Сбоку вновь ударил пулемёт, несколько пуль с хрипом проткнули воздух над головой генерала, обдали жаром, но не задели, Корнилов пригнулся, глянул вправо, стараясь угадать, откуда бьёт пулемёт. Не хватало гранаты, всего одной гранаты, чтобы заткнуть этой машине глотку. В следующее мгновение пулемёт снова умолк, и послышалось тихое, упрямое, с трудом выбитое из глоток:
— Ур-ра-а!
Из-под лап толстой чёрной ели на Корнилова выскочили два егеря в распахнутых шинелях, с винтовками, к которым были примкнуты плоские штыки, кинулись на генерала, оглушая его своими воплями. Корнилова поспешно прикрыли три солдата, вскинули свои винтовки, схлестнулись с немцами.
«Не надо оберегать меня! — возникла у Корнилова недовольная мысль, он изловчился, с силой ударил одного из немцев палкой по руке. — Я же солдат, а солдат не должен укрываться от опасности».
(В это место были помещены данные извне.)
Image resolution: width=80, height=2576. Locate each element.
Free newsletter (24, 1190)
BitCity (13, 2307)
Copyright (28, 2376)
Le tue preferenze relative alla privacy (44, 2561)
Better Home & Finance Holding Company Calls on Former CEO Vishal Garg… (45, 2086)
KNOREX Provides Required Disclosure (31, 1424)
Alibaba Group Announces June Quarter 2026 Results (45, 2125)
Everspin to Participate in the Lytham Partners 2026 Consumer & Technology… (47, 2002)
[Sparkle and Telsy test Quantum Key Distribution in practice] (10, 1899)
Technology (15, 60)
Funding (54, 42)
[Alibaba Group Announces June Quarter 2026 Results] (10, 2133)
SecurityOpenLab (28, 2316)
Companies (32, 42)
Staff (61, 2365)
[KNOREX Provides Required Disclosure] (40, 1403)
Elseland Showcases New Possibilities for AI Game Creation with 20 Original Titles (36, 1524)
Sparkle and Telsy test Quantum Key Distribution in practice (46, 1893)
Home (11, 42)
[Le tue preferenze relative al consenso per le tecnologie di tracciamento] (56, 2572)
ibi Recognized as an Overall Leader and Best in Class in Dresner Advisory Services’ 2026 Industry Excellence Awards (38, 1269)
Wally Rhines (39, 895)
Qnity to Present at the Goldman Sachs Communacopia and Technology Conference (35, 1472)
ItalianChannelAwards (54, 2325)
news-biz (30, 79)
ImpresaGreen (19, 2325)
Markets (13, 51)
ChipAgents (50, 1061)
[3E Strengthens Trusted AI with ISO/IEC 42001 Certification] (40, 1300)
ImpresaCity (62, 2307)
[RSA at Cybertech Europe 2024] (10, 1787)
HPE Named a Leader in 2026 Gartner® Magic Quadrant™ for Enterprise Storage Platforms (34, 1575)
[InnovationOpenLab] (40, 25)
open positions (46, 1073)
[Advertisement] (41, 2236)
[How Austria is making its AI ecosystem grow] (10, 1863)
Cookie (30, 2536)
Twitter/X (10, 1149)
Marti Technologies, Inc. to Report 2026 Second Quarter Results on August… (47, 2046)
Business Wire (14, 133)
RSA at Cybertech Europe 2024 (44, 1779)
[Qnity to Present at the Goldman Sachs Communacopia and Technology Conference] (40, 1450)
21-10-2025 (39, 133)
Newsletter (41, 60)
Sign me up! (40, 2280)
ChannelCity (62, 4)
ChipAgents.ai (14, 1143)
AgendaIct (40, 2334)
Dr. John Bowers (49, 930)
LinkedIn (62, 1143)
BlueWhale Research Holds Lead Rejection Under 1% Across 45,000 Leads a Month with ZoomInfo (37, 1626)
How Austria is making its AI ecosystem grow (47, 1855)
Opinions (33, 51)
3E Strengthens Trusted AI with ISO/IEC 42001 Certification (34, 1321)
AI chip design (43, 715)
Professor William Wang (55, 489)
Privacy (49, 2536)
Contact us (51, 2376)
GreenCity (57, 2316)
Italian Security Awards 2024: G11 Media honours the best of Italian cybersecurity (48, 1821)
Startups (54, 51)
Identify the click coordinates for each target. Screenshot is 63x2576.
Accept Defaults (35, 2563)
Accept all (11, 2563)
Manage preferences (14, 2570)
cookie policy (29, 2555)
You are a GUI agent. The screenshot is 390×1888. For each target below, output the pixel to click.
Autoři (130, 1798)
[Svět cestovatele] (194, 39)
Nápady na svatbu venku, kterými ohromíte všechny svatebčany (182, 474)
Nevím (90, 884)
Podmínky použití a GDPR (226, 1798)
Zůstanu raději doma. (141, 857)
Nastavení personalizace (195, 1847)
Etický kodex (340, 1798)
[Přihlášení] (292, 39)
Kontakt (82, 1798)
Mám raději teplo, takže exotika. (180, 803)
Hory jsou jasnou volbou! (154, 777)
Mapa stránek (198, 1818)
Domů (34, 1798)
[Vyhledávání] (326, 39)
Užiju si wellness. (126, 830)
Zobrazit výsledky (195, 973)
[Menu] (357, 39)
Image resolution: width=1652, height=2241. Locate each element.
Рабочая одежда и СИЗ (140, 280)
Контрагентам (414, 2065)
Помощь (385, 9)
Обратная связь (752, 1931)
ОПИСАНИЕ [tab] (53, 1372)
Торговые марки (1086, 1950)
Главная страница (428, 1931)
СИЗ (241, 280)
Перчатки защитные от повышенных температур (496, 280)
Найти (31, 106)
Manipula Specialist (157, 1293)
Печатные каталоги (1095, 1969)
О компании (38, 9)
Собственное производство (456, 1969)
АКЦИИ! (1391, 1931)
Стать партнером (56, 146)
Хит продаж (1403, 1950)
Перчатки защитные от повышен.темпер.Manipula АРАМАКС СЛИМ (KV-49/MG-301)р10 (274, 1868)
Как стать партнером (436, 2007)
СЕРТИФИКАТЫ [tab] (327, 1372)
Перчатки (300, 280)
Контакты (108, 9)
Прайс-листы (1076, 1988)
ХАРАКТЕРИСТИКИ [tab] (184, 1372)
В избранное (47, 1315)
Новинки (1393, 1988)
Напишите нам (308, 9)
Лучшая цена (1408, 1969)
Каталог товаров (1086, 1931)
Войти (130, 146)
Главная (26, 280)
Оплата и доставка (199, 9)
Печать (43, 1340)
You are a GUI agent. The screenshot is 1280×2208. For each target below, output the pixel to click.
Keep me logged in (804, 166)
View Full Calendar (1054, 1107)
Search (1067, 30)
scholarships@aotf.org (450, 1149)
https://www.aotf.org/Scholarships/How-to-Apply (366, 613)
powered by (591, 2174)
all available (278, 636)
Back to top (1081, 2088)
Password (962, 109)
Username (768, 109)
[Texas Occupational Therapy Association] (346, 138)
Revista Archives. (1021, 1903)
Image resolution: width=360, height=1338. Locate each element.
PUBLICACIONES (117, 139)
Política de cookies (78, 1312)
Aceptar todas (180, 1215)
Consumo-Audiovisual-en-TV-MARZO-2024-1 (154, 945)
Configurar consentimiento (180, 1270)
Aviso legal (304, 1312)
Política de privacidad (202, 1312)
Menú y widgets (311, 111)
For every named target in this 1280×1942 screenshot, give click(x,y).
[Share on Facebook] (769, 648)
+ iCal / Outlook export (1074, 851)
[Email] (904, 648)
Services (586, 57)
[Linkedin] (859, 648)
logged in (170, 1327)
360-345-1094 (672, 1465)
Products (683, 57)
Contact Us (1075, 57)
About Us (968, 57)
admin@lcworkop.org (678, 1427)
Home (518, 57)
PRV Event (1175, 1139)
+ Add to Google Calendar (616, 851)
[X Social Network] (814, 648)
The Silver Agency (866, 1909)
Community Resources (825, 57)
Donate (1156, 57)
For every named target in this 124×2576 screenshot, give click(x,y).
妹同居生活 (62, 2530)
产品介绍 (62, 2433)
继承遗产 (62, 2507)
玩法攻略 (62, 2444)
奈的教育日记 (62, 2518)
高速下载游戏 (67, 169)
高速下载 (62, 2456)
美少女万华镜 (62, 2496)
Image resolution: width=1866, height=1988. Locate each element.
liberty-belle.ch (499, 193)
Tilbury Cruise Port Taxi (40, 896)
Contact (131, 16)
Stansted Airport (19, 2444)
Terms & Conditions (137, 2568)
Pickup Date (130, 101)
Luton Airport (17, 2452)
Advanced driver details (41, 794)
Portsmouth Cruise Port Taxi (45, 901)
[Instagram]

Немец вскрикнул, вытаращил водянистые глаза, выпуклые, крупные, от боли и изумления они едва не вывалились из орбит. Рука с винтовкой мгновенно опустилась, на миг застыв у пояса. Пояс у немца был добротный, кожаный, вкусного сливочного цвета, с такими же «вкусными», призывно желтеющими в утреннем свете подсумками, плотно набитыми патронами. Перехватив винтовку другой рукой, егерь запоздало шарахнулся от генерала, но уйти от русского штыка не успел — тусклое остриё всадилось ему в грудь, изо рта выскочил окровяненный, прокушенный язык, и егерь покатился по густому, заросшему ельником склону вниз.
— Хы-ы-ы-ы!
Ноги немца зацепились за зелёную мохнатую кривулину, выросшую на самой закраине скоса, у обрыва, тело задержалось на несколько мгновений, заломленные кверху руки уже не действовали, и егерь сорвался с закраины вниз, на обледенелые камни, между которыми, всхлипывая и стеная, с трудом пробирался прозрачный чёрный ручей.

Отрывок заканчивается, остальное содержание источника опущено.